What to produce =
Reproduce word for word the passage of the forum thread below about MIDI CC for woodwinds, starting at "A few questions" and ending at "of the note.".
##### Quoted passage #####
# What kind of MIDI CC do you do for woodwinds?



## benmwatson (Jan 10, 2021)

I'm trying to create more realistic woodwind sounds. I have EW Hollywood Orchestra Gold, so using those WW, which I know sparks some debate on these forums. It's what I've got for now.

I've read the manual a few times, and often keep it open when I'm entering parts.

A few questions for those more experienced.

1. Do you find yourself switching between patches often, or pick a couple longs, couple shorts, and just stick with those?
2. How do you deal with Mod and Expression? Do you add a CC envelope per phrase? per note? Mix it up?
3. What do your envelopes typically look like? I've been doing arcs of various subtlety, depending on the length and volume of the note.
4. How do you typically enter? While playing with a fader/knob? A second pass? Pen/line tool?

Any other hints for getting better sounding results with CC data?


----------



## mybadmemory (Jan 10, 2021)

1. depends on the library and patch. some libraries have more versatile performance patches while others demand more changing between patches and articulations.

2. also depends on the library and how much natural phrasing is recorded per note. if the per note phrasing is already in the recording, adding phrasing per phrase makes more sense, but if the recording is quite straight, phrasing per note might be needed.
##### Source data #####
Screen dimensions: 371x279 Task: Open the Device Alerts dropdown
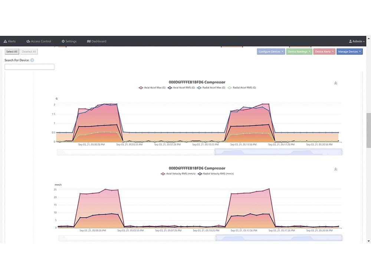pos(324,51)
#####
Output of the task =
A few questions for those more experienced.

1. Do you find yourself switching between patches often, or pick a couple longs, couple shorts, and just stick with those?
2. How do you deal with Mod and Expression? Do you add a CC envelope per phrase? per note? Mix it up?
3. What do your envelopes typically look like? I've been doing arcs of various subtlety, depending on the length and volume of the note.